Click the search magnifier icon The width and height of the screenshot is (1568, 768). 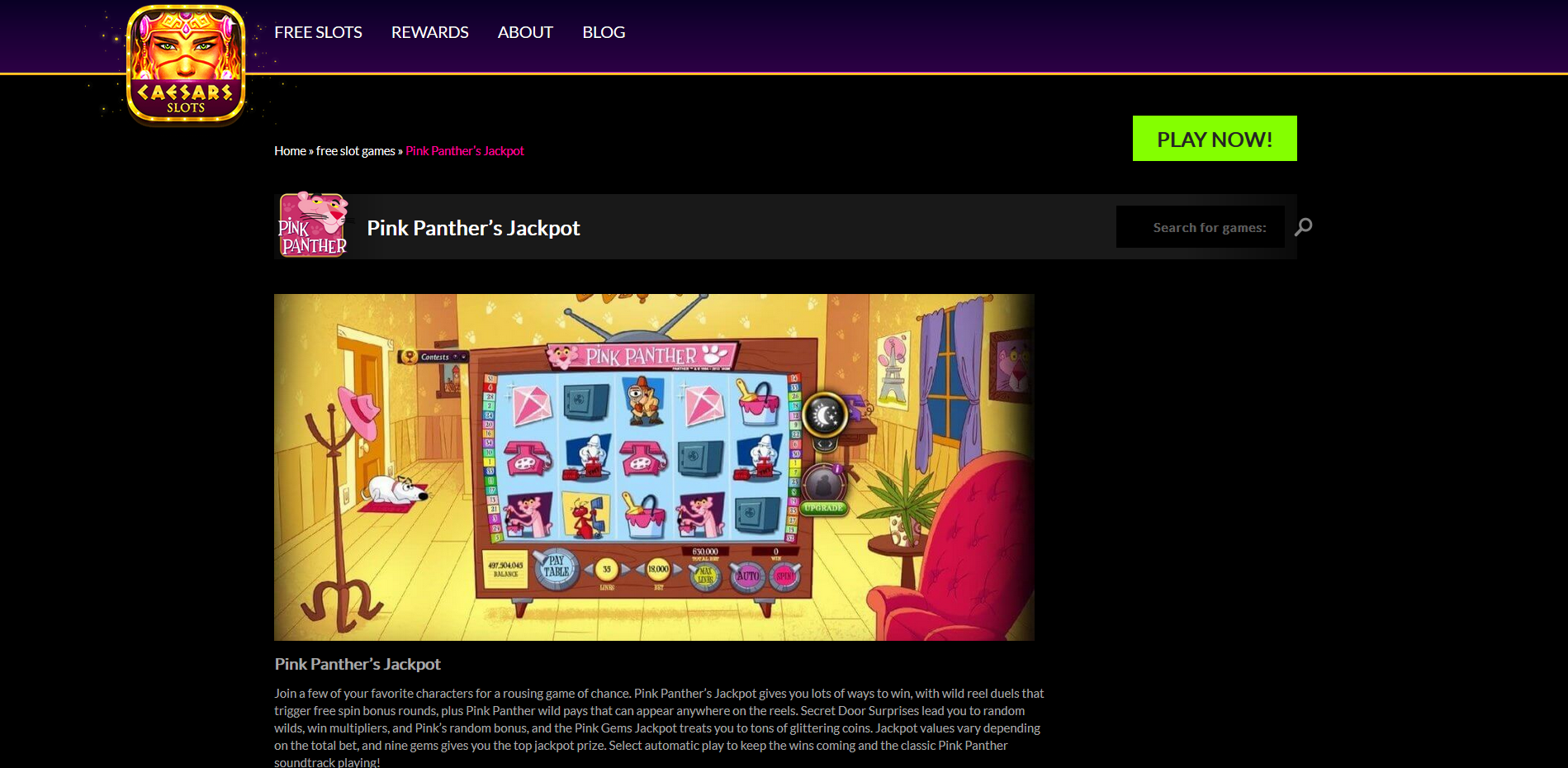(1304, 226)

--

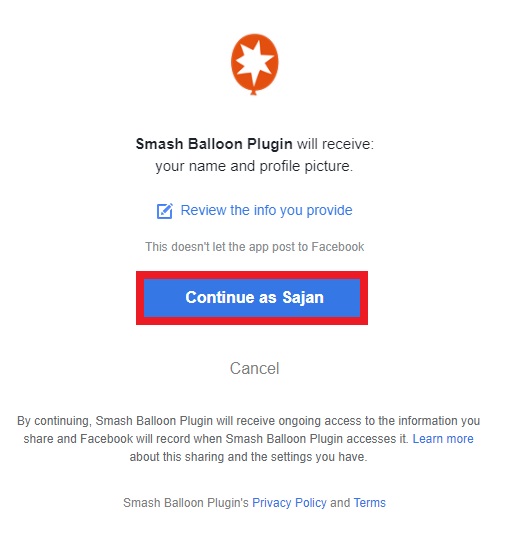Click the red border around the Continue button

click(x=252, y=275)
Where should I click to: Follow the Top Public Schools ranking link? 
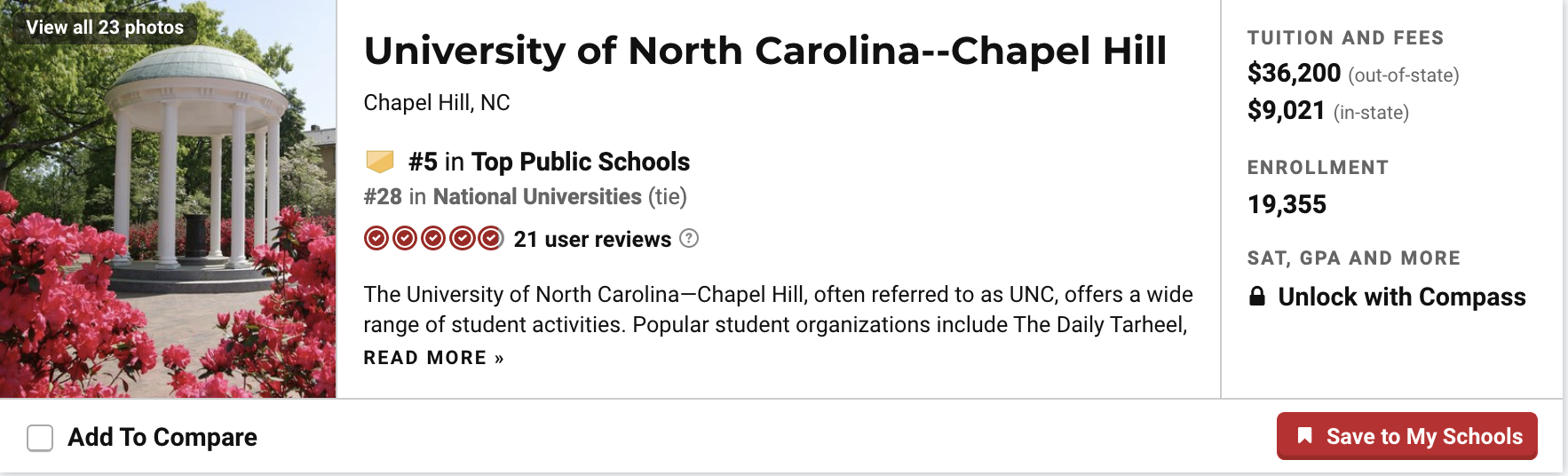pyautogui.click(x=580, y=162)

**DIRECTION:**
Rewrite the data from the line containing "Where should I" down to the line containing "pyautogui.click(x=580, y=162)", both lines included, and add 88 to every coordinate in the answers. Omit the pictures.

**WRITTEN ANSWER:**
Where should I click to: Follow the Top Public Schools ranking link? 
pyautogui.click(x=668, y=250)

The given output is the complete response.